Non c’è Paese al mondo con un patrimonio ampelografico autoctono come l’Italia, e, in Italia, la Regione che primeggia è senza dubbio la Campania.
Se molti vitigni campani, grazie alle loro doti assolute, hanno conquistato i palati del mondo, per molti altri il futuro è ancora tutto da scrivere.

Dopo essere scampati (ma non tutti purtroppo) ad una estinzione che sembrava ineluttabile, iniziano da poco ad affacciarsi timidamente, ma con una tendenza incoraggiante, fuori da una diffusione prettamente locale.

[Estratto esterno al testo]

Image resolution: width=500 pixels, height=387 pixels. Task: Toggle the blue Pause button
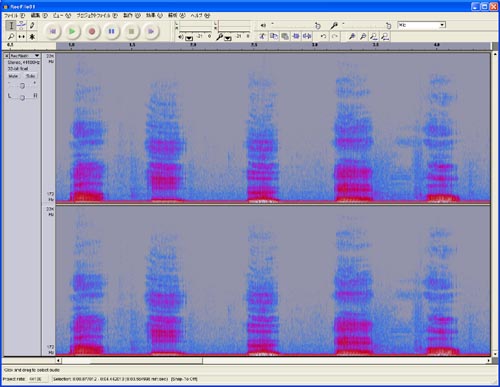(111, 31)
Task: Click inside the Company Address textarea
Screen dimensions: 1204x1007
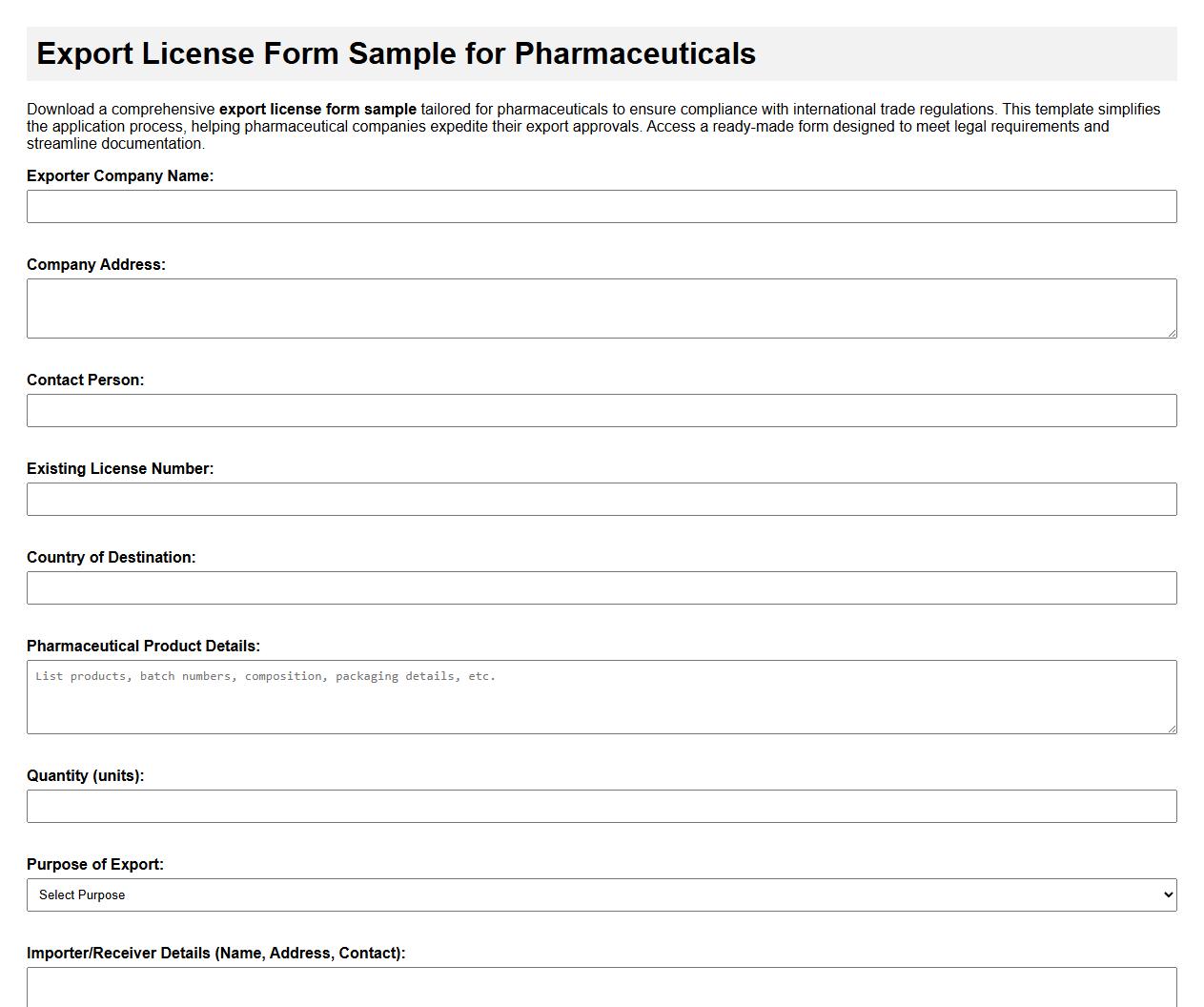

Vitigni dai nomi curiosi, affascinanti, talvolta dialettali, alcuni ormai estinti, ma altri fortunatamente sopravvissuti grazie a qualche testardo viticoltore che non ha ceduto alle facili lusinghe dei vitigni “calati dal nord” con le loro relativamente sicure rese, perseverando nel lavoro dei padri. Relegati in qualche caso ad appena qualche ettaro, rappresentano la sintesi massima del connubio tra la natura e il lavoro dell’uomo protratto nei secoli.

Un vino che ho conosciuto in una rassegna di vini biologici/biodinamici e che mi ha favorevolmente colpito è lo “Sciascinoso” di Podere Veneri Vecchio di Raffaello Annichiarico, in Castelvenere (BN).
Innanzitutto è un vino naturale, nelle vigne non vengono utilizzati diserbanti, pesticidi o prodotti chimici di sintesi di alcun genere.

Questo lo rende più “vulnerabile” nella conservazione in cantina, ma l’obiettivo di chi produce un vino naturale è innanzitutto quello di creare un prodotto sano, in armonia con l’ecosistema e nel rispetto della terra intesa (anche) come terreno, ragionando in termini artigianali e non imprenditoriali, consapevoli di tutelare un antico patrimonio genetico e culturale.
Il prodotto così ottenuto è effettivamente più sano, poterne bere 2-3 bicchieri senza alcun riscontro negativo in termini di mal di testa ne è una conferma empirica immediata.

Lo Sciascinoso che ho degustato è il “Frammenti di terra” del 2011, un vino fermentato con lieviti indigeni, lungamente macerato sulle bucce, affinato in botti tronco-coniche di castagno e dopo circa un anno imbottigliato senza filtrazioni né chiarifiche o aggiunta di correttivi di alcun genere.

Il biglietto di presentazione è di un vino “selvatico” e di sicuro non siamo di fronte ad uno dei tanti vini “convenzionali”, dal gusto gradevole ma troppo omologato per piacere un po’ a tutti.
Qui l’espressività del vino è evidente, grande irruenza di profumi, aromi di frutti rossi come la susina, ma anche humus e note boisèe sorretti al palato da un bel tannino non più eccessivamente affilato. Dopo un tale ingresso così sgomitante emergono quasi dolcemente, come un contraccolpo gentile, sentori più delicati, come la menta e lievi note balsamiche di erbe officinali come il rosmarino, quelle erbe che riescono a mantenere la loro delicatezza anche dopo le intemperie più severe.
Chiude lentamente grazie ad una grande persistenza.

Personalmente nutro da sempre grande rispetto “a prescindere” per vignaioli che producono vini in armonia con la loro terra, se poi sono anche vini emozionanti come il “Frammenti di terra” del Podere Veneri Vecchio, la mia ammirazione è totale.